DESCRIPTION OF THE TASK: Somewhere below, one line contains "Retouren (618, 2164)" and a later line contains "Community Forum Software". Output those two lines and everything between them exactly, and nothing else.

INFORMATION GIVEN:
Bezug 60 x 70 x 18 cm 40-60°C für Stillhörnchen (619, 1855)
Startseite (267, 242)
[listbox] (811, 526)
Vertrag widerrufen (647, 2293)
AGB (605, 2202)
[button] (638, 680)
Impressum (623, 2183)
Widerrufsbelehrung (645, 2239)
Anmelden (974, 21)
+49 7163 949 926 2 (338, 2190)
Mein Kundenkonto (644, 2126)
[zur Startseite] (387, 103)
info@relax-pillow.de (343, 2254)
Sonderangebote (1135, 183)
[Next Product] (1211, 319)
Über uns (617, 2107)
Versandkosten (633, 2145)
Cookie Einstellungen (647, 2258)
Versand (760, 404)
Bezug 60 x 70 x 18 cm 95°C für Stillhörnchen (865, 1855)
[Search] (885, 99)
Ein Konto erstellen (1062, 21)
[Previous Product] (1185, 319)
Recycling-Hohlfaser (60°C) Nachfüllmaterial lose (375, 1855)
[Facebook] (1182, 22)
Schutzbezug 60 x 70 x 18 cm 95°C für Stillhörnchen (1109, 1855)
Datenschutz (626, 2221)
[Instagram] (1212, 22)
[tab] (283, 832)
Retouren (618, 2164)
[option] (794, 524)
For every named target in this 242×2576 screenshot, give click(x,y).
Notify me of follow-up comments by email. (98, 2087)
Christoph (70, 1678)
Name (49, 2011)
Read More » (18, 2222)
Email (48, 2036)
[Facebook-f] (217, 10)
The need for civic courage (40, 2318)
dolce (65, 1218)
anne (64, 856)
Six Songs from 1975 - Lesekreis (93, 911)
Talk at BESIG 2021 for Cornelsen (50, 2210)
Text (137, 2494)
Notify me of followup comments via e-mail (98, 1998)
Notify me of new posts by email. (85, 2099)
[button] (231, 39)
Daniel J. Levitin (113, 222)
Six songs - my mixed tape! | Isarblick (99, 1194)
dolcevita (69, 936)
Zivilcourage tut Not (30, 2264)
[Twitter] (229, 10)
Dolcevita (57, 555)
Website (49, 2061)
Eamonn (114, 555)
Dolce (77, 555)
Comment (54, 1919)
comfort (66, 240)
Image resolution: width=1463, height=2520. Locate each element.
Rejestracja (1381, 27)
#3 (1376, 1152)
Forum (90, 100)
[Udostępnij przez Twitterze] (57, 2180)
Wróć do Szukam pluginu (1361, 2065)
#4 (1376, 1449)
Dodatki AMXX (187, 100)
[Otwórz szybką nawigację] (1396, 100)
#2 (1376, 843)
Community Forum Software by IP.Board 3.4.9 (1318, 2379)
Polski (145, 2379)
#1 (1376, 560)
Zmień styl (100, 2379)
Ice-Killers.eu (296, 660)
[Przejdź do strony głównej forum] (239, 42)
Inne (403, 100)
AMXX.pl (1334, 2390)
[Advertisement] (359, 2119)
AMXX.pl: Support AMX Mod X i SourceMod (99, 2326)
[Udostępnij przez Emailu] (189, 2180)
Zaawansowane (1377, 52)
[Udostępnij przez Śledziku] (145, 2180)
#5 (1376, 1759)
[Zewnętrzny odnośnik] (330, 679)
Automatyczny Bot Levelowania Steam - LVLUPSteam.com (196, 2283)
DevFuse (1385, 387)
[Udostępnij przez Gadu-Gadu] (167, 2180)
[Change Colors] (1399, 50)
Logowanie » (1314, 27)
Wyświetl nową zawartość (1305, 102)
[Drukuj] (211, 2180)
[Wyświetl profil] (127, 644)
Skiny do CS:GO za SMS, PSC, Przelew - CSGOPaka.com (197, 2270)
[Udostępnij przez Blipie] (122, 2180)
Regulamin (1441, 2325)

WRITTEN RESPONSE:
Retouren (618, 2164)
[option] (794, 524)
For every named target in this 242×2576 screenshot, give click(x,y).
Notify me of follow-up comments by email. (98, 2087)
Christoph (70, 1678)
Name (49, 2011)
Read More » (18, 2222)
Email (48, 2036)
[Facebook-f] (217, 10)
The need for civic courage (40, 2318)
dolce (65, 1218)
anne (64, 856)
Six Songs from 1975 - Lesekreis (93, 911)
Talk at BESIG 2021 for Cornelsen (50, 2210)
Text (137, 2494)
Notify me of followup comments via e-mail (98, 1998)
Notify me of new posts by email. (85, 2099)
[button] (231, 39)
Daniel J. Levitin (113, 222)
Six songs - my mixed tape! | Isarblick (99, 1194)
dolcevita (69, 936)
Zivilcourage tut Not (30, 2264)
[Twitter] (229, 10)
Dolcevita (57, 555)
Website (49, 2061)
Eamonn (114, 555)
Dolce (77, 555)
Comment (54, 1919)
comfort (66, 240)
Image resolution: width=1463, height=2520. Locate each element.
Rejestracja (1381, 27)
#3 (1376, 1152)
Forum (90, 100)
[Udostępnij przez Twitterze] (57, 2180)
Wróć do Szukam pluginu (1361, 2065)
#4 (1376, 1449)
Dodatki AMXX (187, 100)
[Otwórz szybką nawigację] (1396, 100)
#2 (1376, 843)
Community Forum Software by IP.Board 3.4.9 (1318, 2379)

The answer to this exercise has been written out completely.